▶ **Raw data**
---------------

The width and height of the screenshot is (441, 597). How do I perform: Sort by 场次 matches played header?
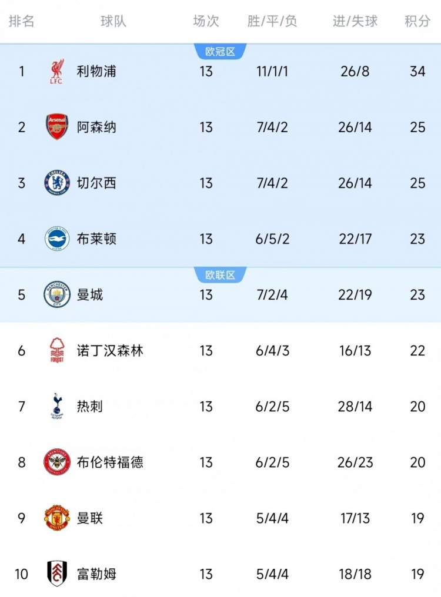206,21
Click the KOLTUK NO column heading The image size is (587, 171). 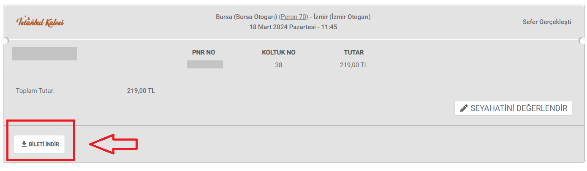[x=279, y=52]
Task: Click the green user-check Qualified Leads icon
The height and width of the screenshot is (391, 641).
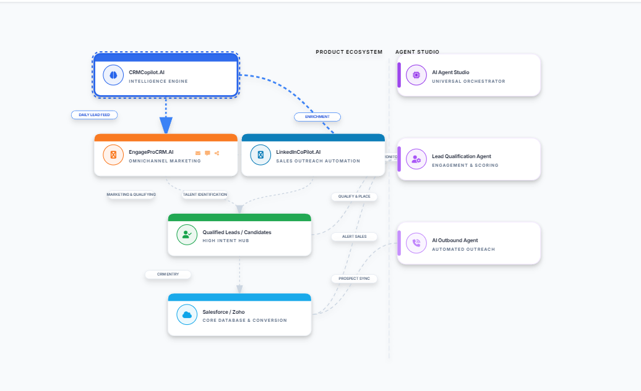Action: [187, 235]
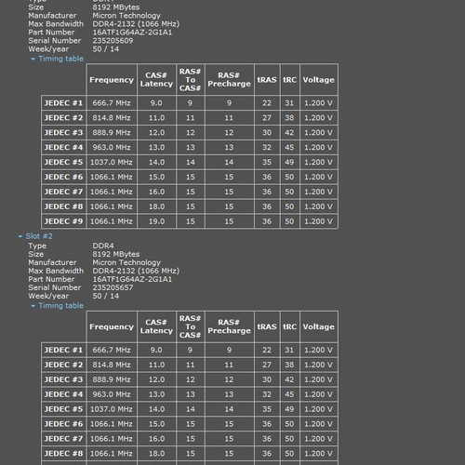Image resolution: width=465 pixels, height=465 pixels.
Task: Click the Slot #2 disclosure arrow icon
Action: (x=20, y=236)
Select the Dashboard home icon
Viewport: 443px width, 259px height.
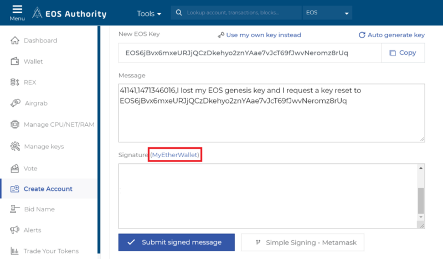(15, 40)
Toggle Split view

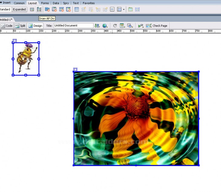point(20,26)

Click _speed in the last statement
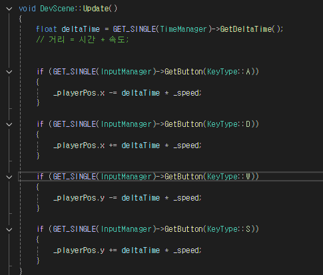point(186,250)
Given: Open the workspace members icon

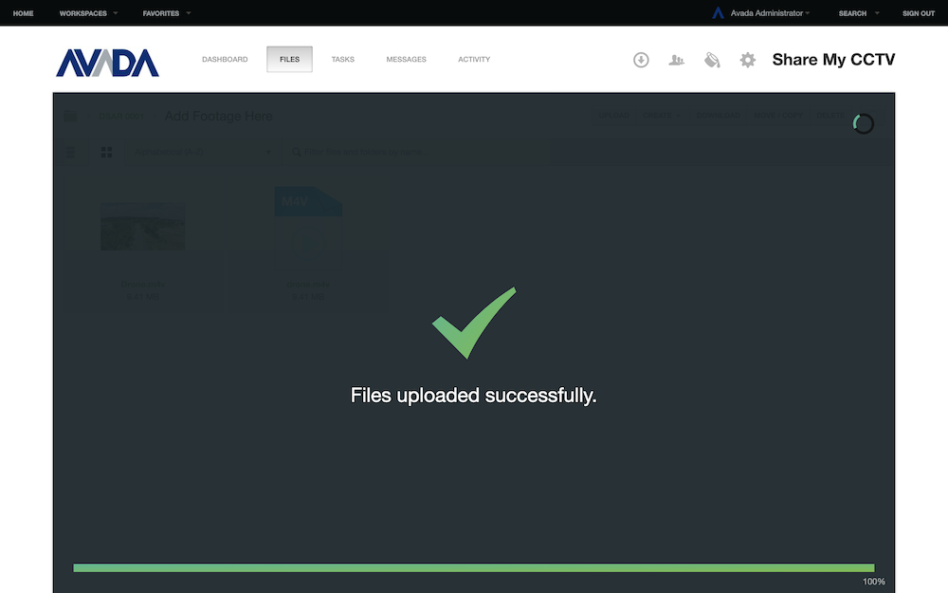Looking at the screenshot, I should [x=676, y=60].
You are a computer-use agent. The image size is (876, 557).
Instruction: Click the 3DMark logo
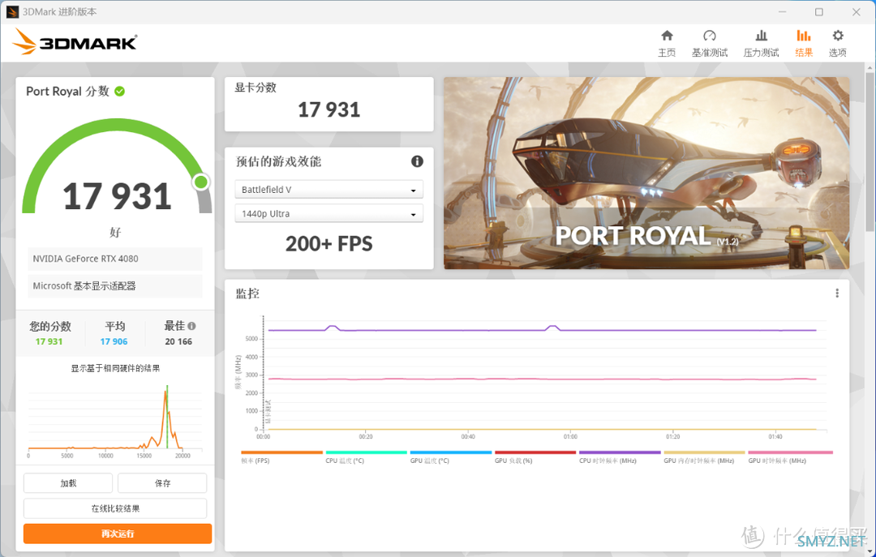(75, 42)
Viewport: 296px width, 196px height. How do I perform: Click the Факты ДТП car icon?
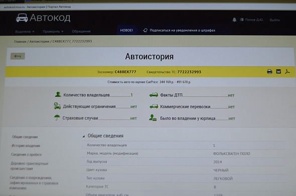point(154,95)
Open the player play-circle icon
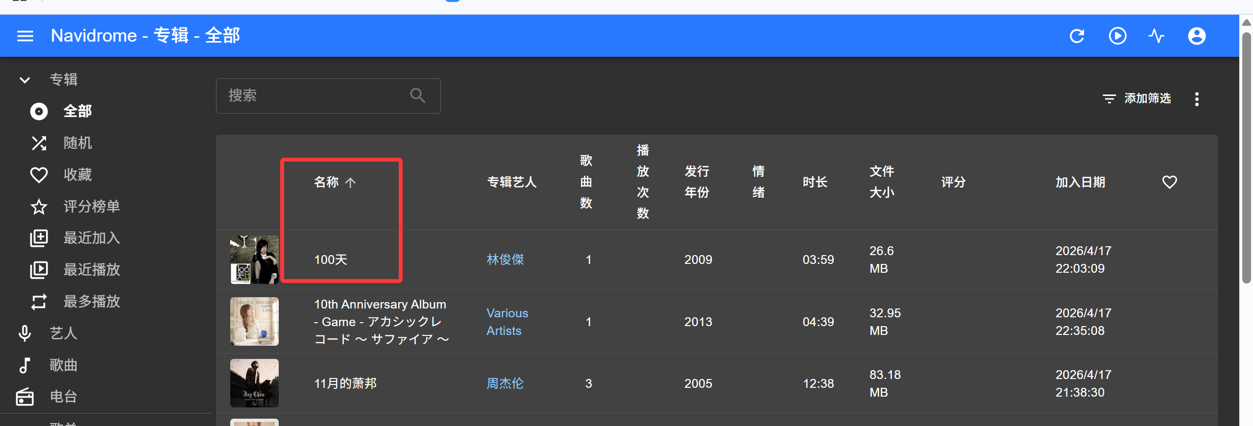 [1117, 36]
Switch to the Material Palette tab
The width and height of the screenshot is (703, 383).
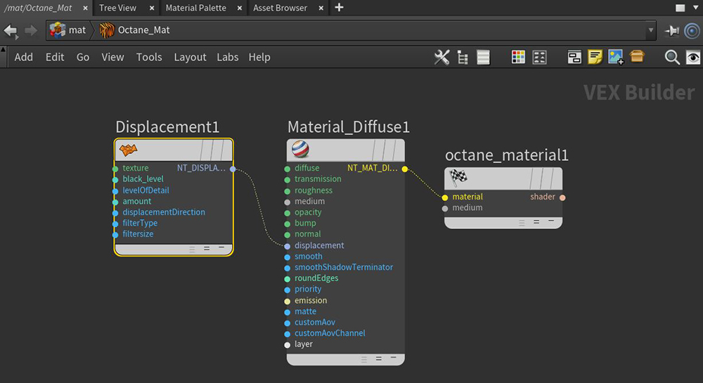(x=195, y=8)
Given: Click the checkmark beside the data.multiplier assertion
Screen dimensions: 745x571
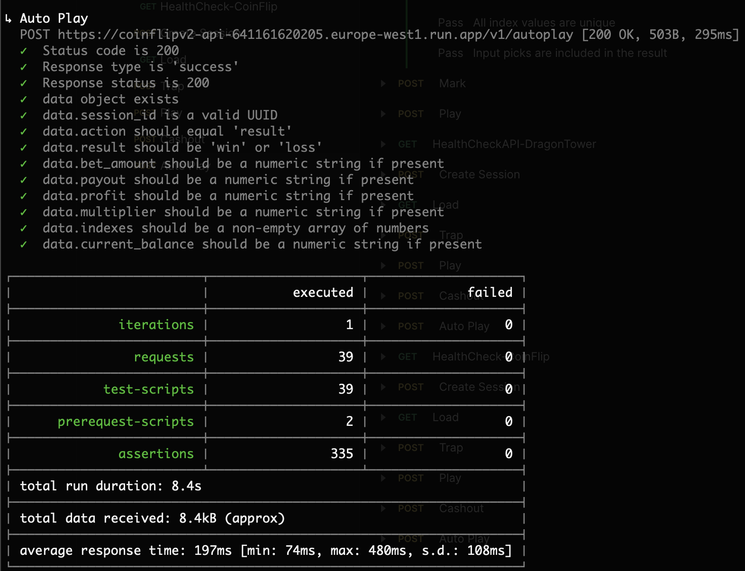Looking at the screenshot, I should tap(24, 212).
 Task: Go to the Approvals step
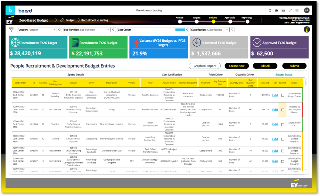tap(230, 21)
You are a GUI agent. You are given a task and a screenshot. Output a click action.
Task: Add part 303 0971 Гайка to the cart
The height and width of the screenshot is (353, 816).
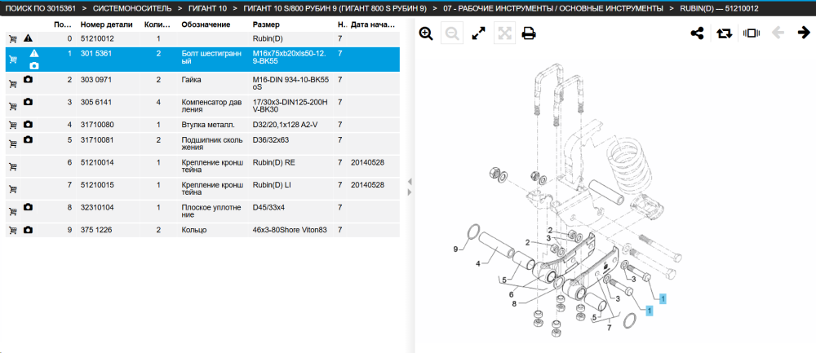coord(13,84)
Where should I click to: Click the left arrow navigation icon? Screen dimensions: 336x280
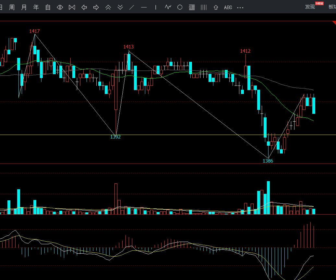(84, 7)
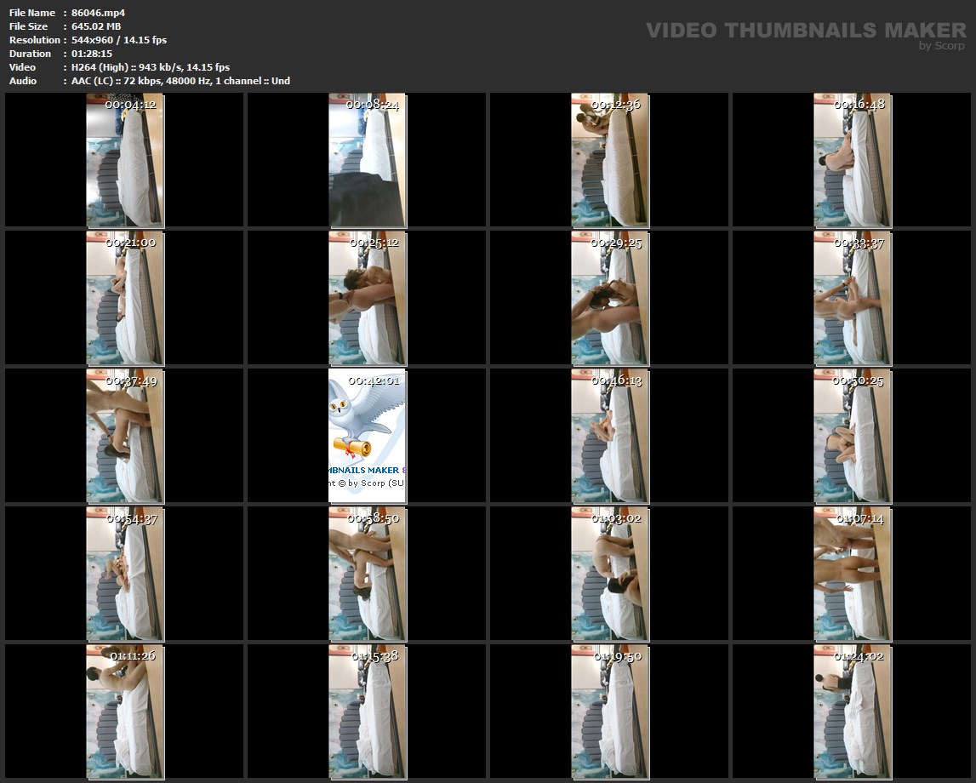The height and width of the screenshot is (783, 976).
Task: Click the owl logo thumbnail at 00:42:01
Action: click(x=368, y=436)
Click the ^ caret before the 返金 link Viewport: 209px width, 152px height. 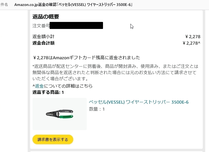click(33, 86)
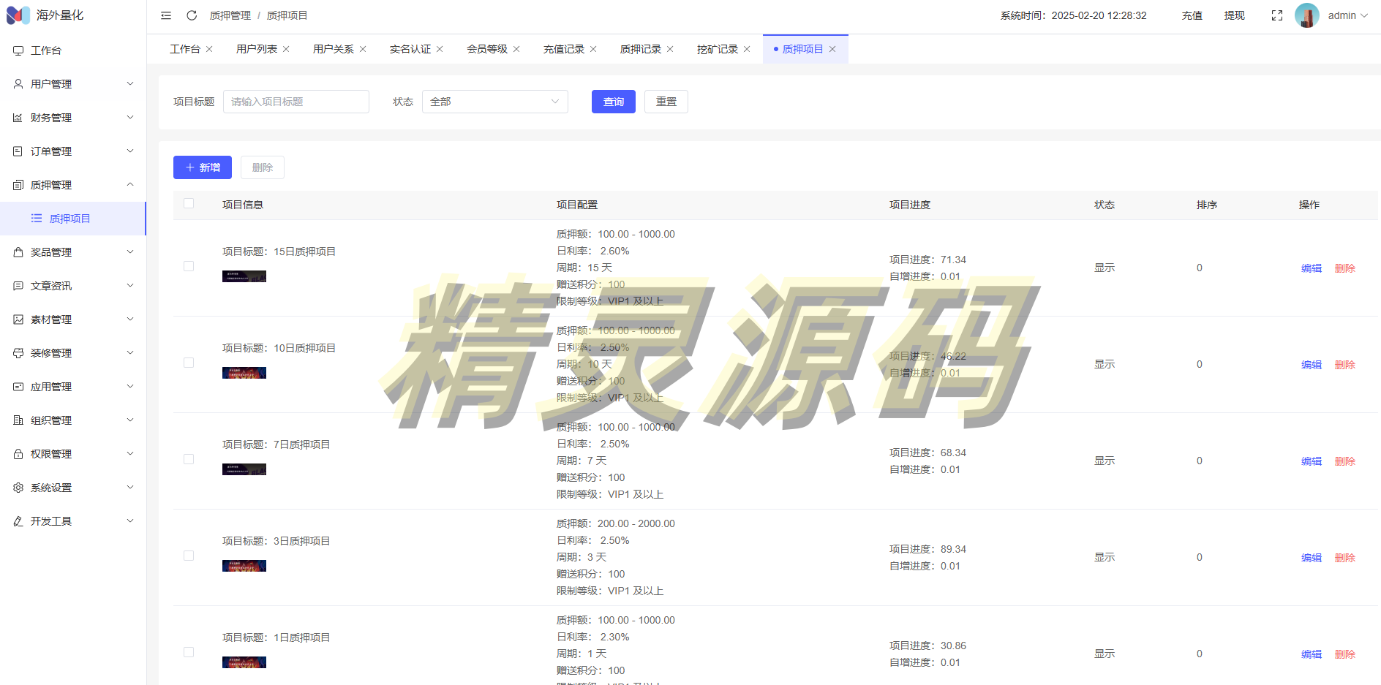The width and height of the screenshot is (1381, 685).
Task: Select the checkbox for 7日质押项目 row
Action: [189, 460]
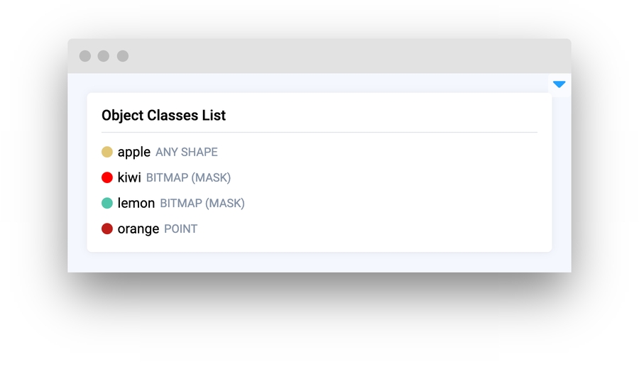Click the teal lemon color dot
The width and height of the screenshot is (639, 369).
107,203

---------------

Starting at the line above with "Given: Click the", output every line exactly up to and including the line with "Task: Add part 303 0971 Гайка to the cart", but none of the pictures.

Given: Click the checkmark beside the data.multiplier assertion
Screen dimensions: 745x571
Looking at the screenshot, I should tap(24, 212).
 Task: Go to the Approvals step
tap(230, 21)
You are a GUI agent. You are given a task and a screenshot. Output a click action.
Task: Add part 303 0971 Гайка to the cart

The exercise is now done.